_Task statement_
Go through the data below. List every line that holds the word "computer".

_Exercise data_
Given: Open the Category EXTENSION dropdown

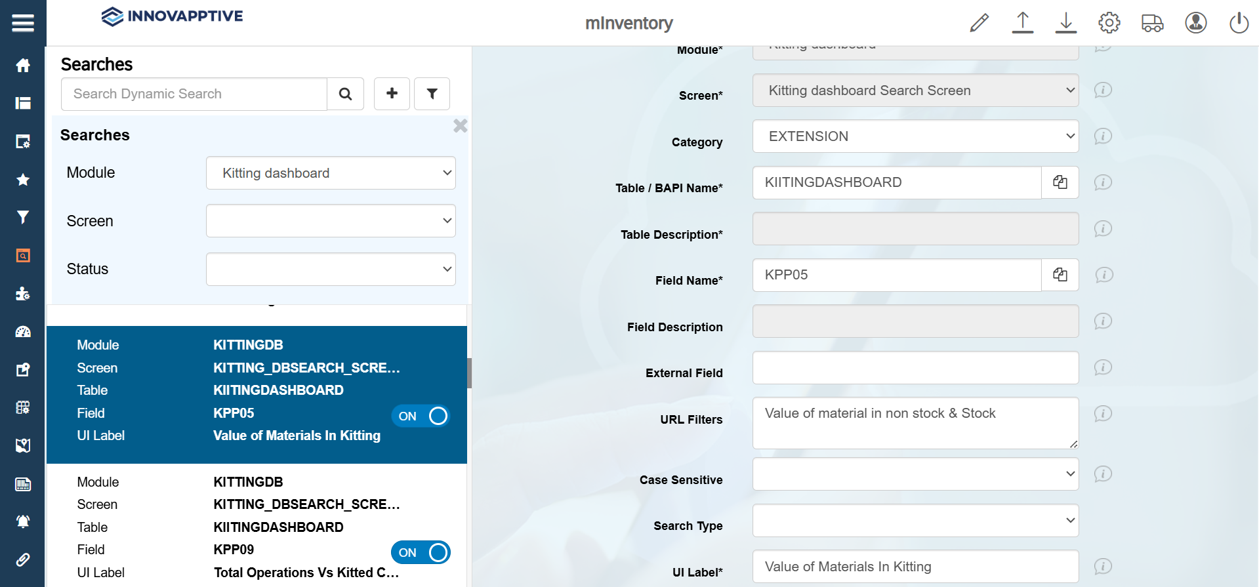Looking at the screenshot, I should [x=915, y=136].
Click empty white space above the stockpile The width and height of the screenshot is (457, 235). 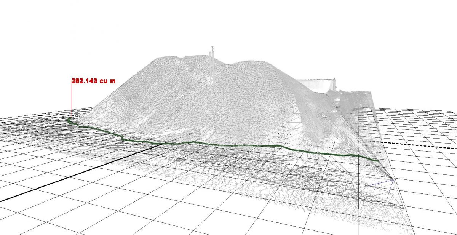tap(229, 23)
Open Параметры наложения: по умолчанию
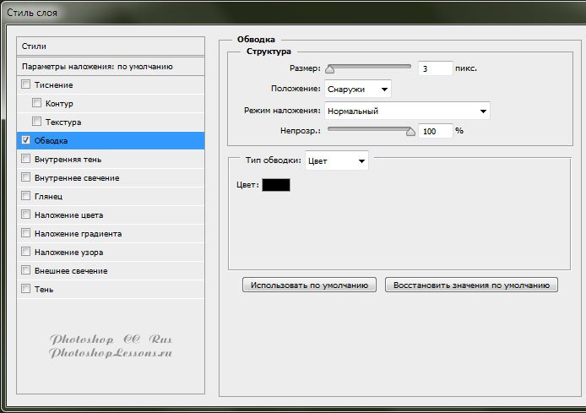Viewport: 586px width, 413px height. tap(111, 66)
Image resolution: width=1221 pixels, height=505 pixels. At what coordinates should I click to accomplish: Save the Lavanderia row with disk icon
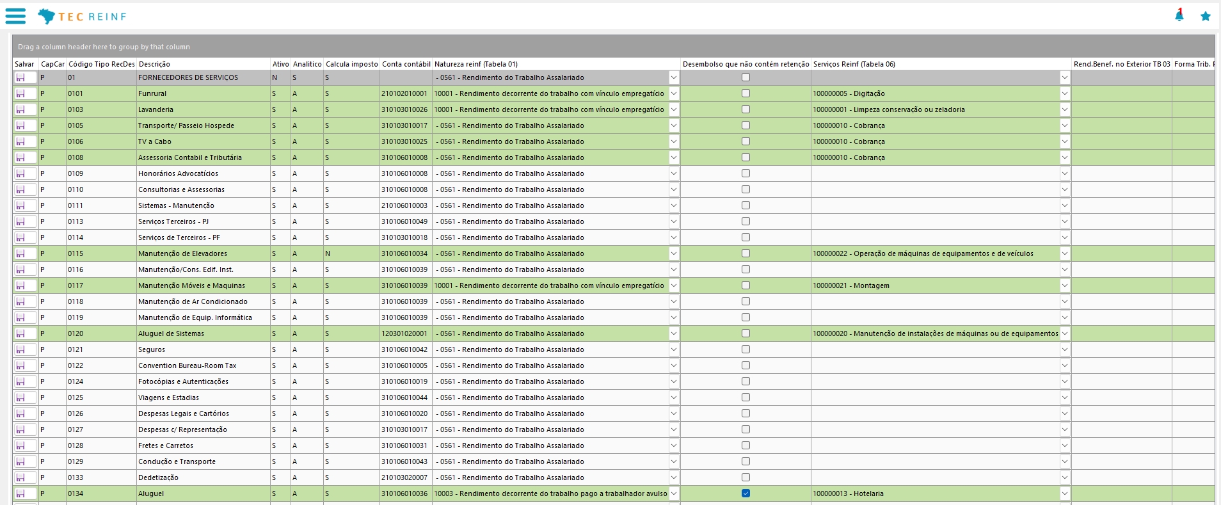pyautogui.click(x=20, y=109)
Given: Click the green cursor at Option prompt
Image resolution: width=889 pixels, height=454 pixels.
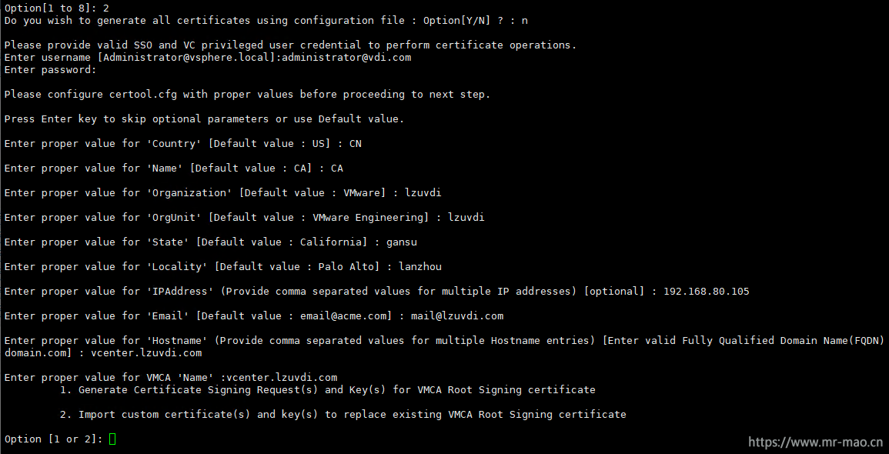Looking at the screenshot, I should tap(112, 439).
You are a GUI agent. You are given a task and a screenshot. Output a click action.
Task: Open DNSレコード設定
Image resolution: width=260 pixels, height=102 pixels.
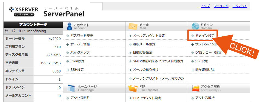click(208, 53)
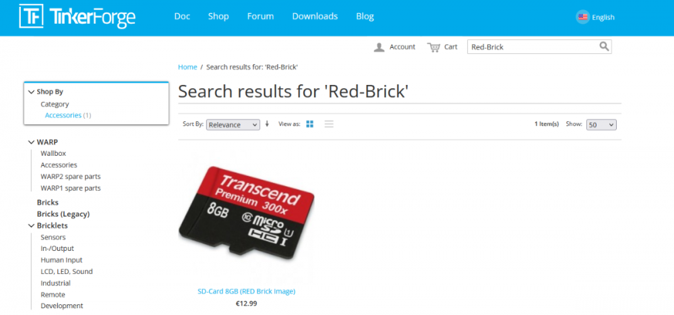Collapse the Bricklets category
674x315 pixels.
coord(31,225)
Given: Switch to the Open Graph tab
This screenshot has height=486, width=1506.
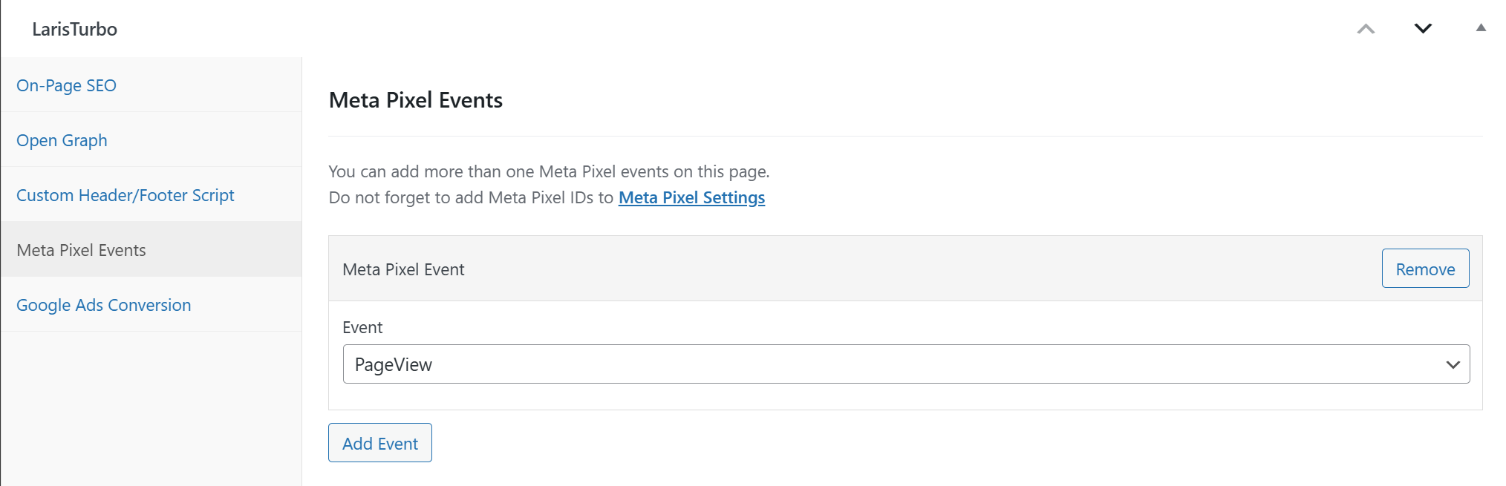Looking at the screenshot, I should 62,140.
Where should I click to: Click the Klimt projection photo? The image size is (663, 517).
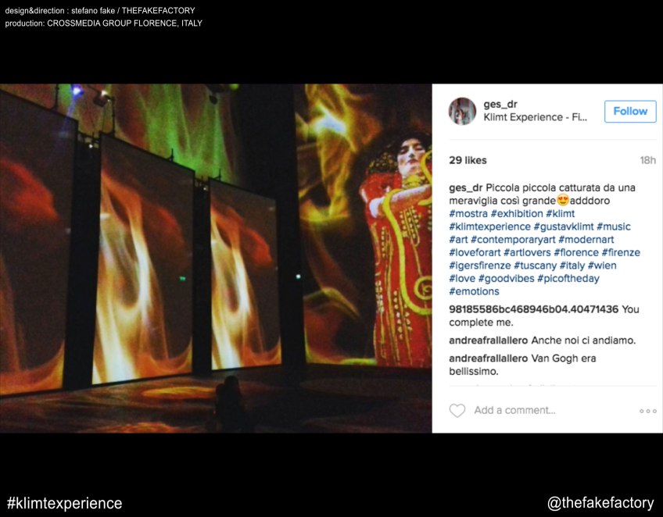pyautogui.click(x=216, y=258)
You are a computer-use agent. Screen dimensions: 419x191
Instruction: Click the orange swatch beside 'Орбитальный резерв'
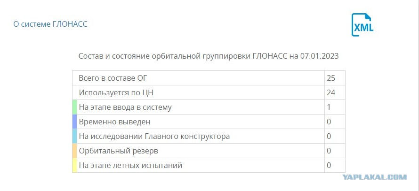[x=74, y=151]
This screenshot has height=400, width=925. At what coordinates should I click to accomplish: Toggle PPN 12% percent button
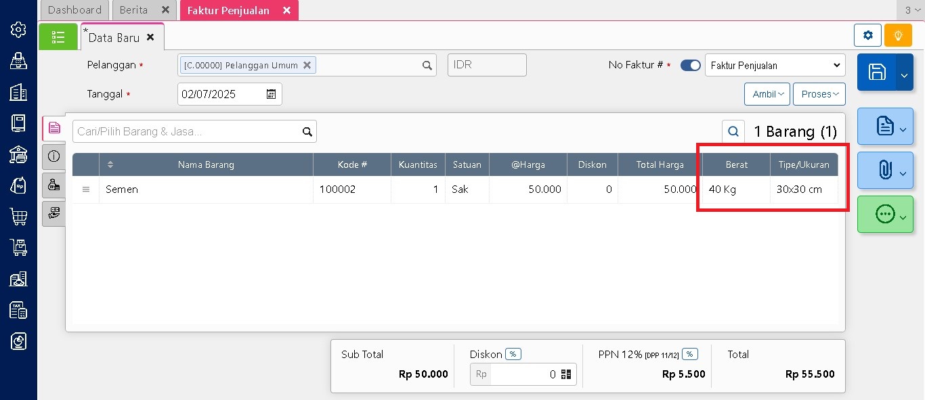coord(690,354)
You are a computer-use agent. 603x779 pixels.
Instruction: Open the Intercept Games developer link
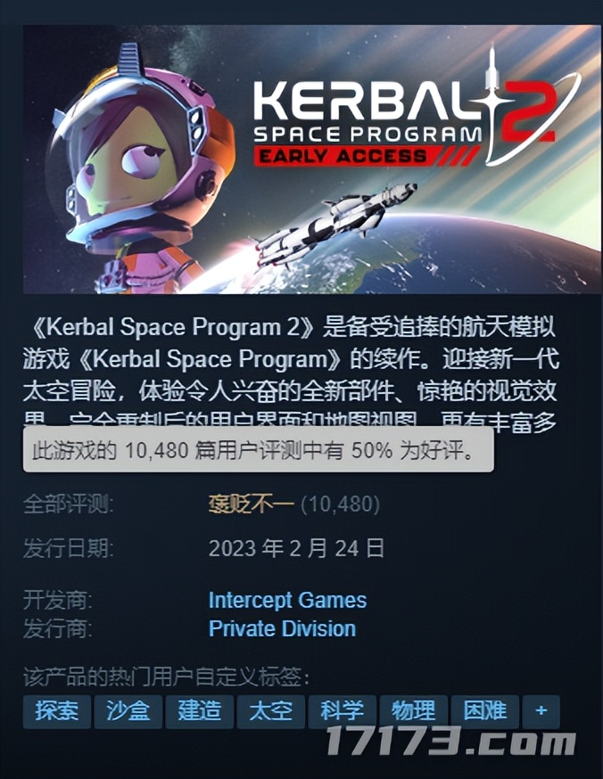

_Expected output_
You are a computer-use agent. Screen dimensions: 419x191
You are a computer-use agent. 603x779 pixels.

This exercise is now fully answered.